ALBERONA, IL PAESE DEI TEMPLARI. Un’altra tappa del Daunia Press Tour è stata quella di Alberona, dove i giornalisti hanno ammirato gli archi, le piazze e le chiese del centro storico e, grazie all’ausilio di una guida, hanno potuto conoscere la storia che lega Alberona ai Cavalieri Templari. L’ordine più controverso e conosciuto tra quelli dei cavalieri crociati ha lasciato tracce preziose anche del proprio passaggio ad Alberona. La Chiesa Madre, sulla propria facciata, conserva ancora lo stemma dei Pauperes commilitones Christi templique Salomonis.
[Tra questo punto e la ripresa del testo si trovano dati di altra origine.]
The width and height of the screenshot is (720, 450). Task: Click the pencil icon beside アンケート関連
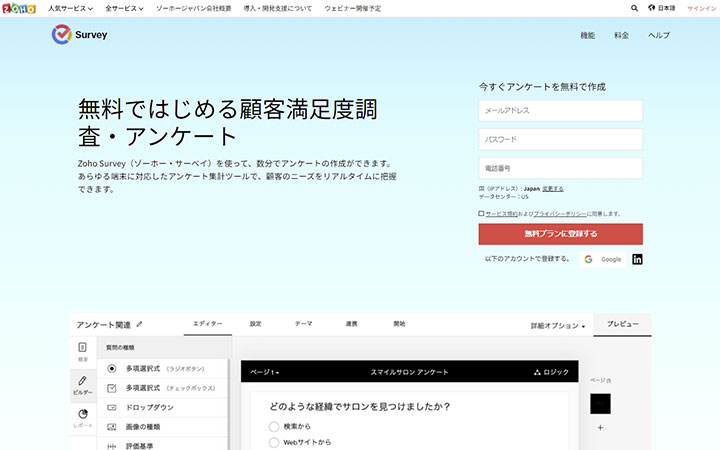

GLI EXULTET E IL MUSEO DIOCESANO. In tutto il mondo, esistono soltanto 31 esemplari di Exultet, rotoli miniati di immenso valore storico e artistico: di quei 31, tre sono conservati nel Museo della Cattedrale di Troia. I giornalisti del Daunia Press Tour hanno potuto ammirarli assieme altre opere conservate anche nel Museo Ecclesiastico Diocesano. Oltre alla splendida Basilica Cattedrale e al suo Rosone, la visita ha valorizzato il centro storico, le tante e splendide chiese della città, e il sapore di un dolce tipico troiano, La Passionata.

INCORONATA, IL BOSCO E I VINI MEDAGLIATI. Quello dell’Incoronata è uno dei boschi di pianura più grandi d’Italia, una rarità, cuore del Parco Regionale che ne prende il nome, polmone verde di un’area all’interno della quale sorge una delle “cittadelle rurali” più caratteristiche d’Europa. E’ qui che nascono i vini Borgo Turrito, rossi e rosati che hanno fatto incetta di premi a Le Mondial du Rosè a Cannes e al Concours Mondial de Bruxelles. I giornalisti del Daunia Press Tour hanno visitato il bosco e i vigneti, prima di degustare il Terra Cretosa, il TroQué e il CalaRosa, vini di punta dell’azienda vitivinicola e produzioni di eccellenza della Capitanata.

A ORSARA IL GRAN FINALE. Con la visita a Orsara di Puglia, nell’Orto dei Sapori perduti di Villa Jamele, il Daunia Press Tour – ospite di Peppe Zullo, il cuoco del “cibo-felicità” che ha rappresentato la Puglia all’Expo di Milano – completa un percorso esperienziale fatto anche di sapori. I menù del tour, infatti, hanno messo in evidenza tutto il paniere delle eccellenze agroalimentari di Capitanata, terra del grano, del pane e dell’olio, del vino e dei pomodori. Una tavola e una “tavolozza” mediterranee fatte di gusto, sapori, di una cultura che racconta un patrimonio culturale più unico che raro.